--- start of DATA SECTION ---
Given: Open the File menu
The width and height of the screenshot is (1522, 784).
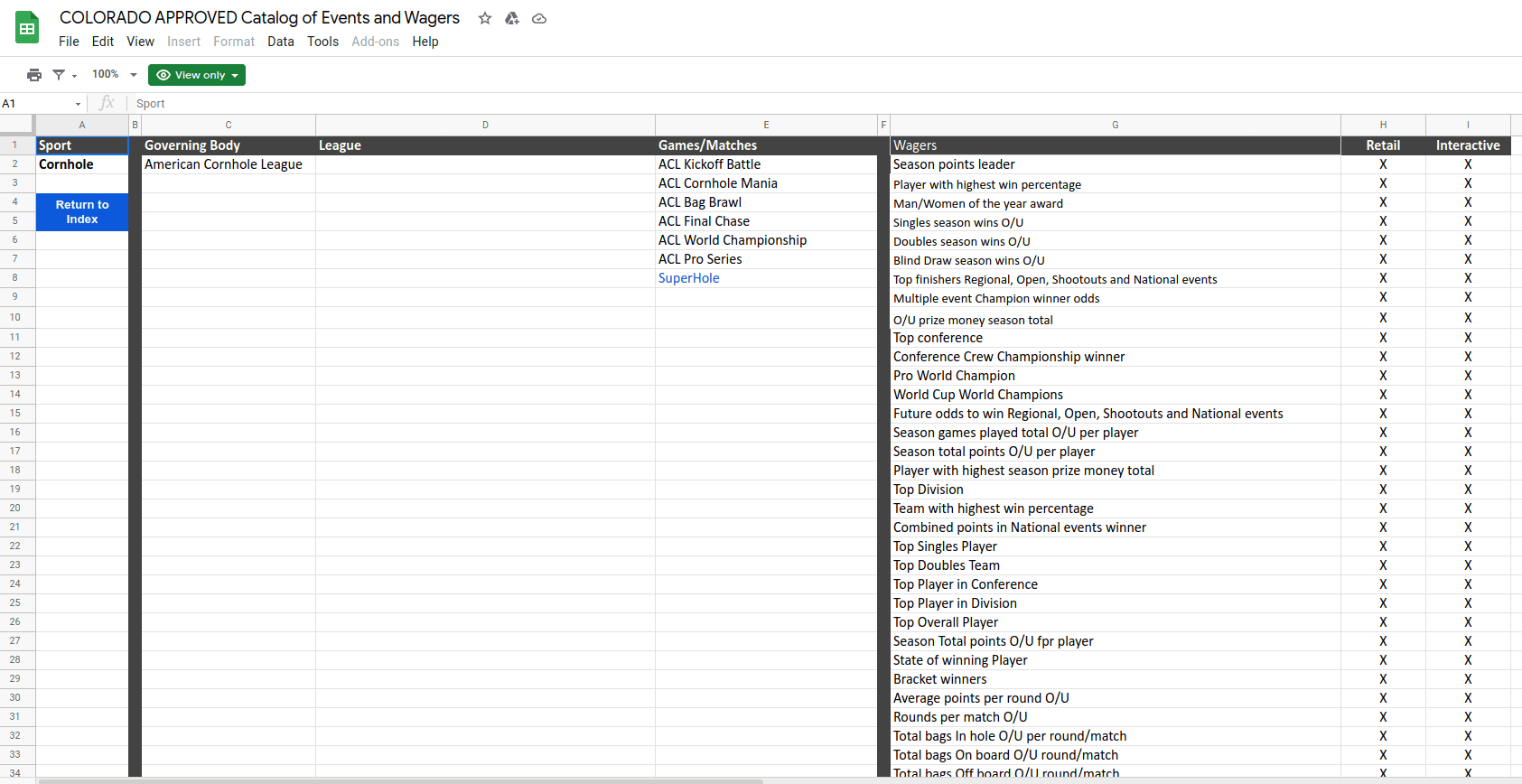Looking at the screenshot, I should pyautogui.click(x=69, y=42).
--- end of DATA SECTION ---
--- start of DATA SECTION ---
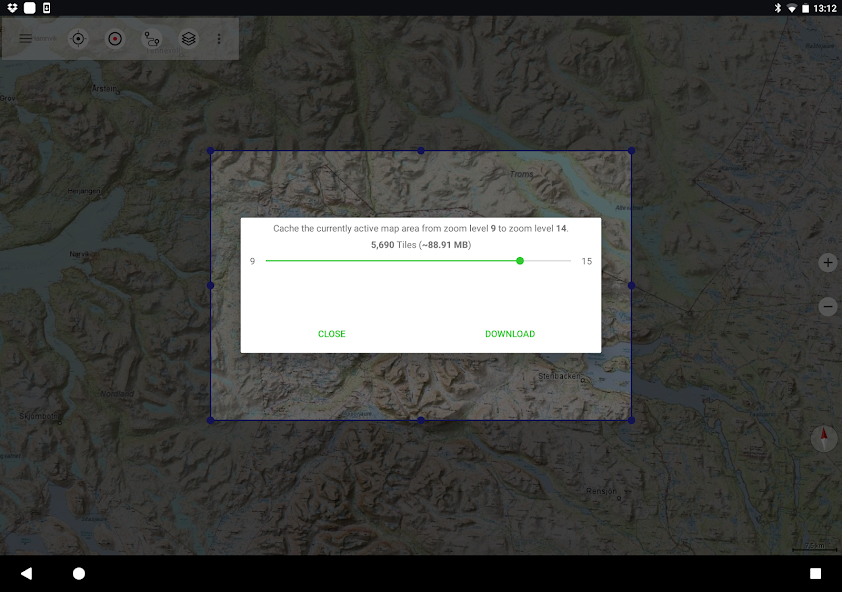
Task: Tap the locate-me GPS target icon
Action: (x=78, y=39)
--- end of DATA SECTION ---
Render the listing from the line with "Given: Open the File menu" to the line with "Looking at the" as a numbered list, skipping any blank lines. Leave the pictures out of your answer.

1. Given: Open the File menu
2. The width and height of the screenshot is (1522, 784).
3. Looking at the screenshot, I should pyautogui.click(x=69, y=42).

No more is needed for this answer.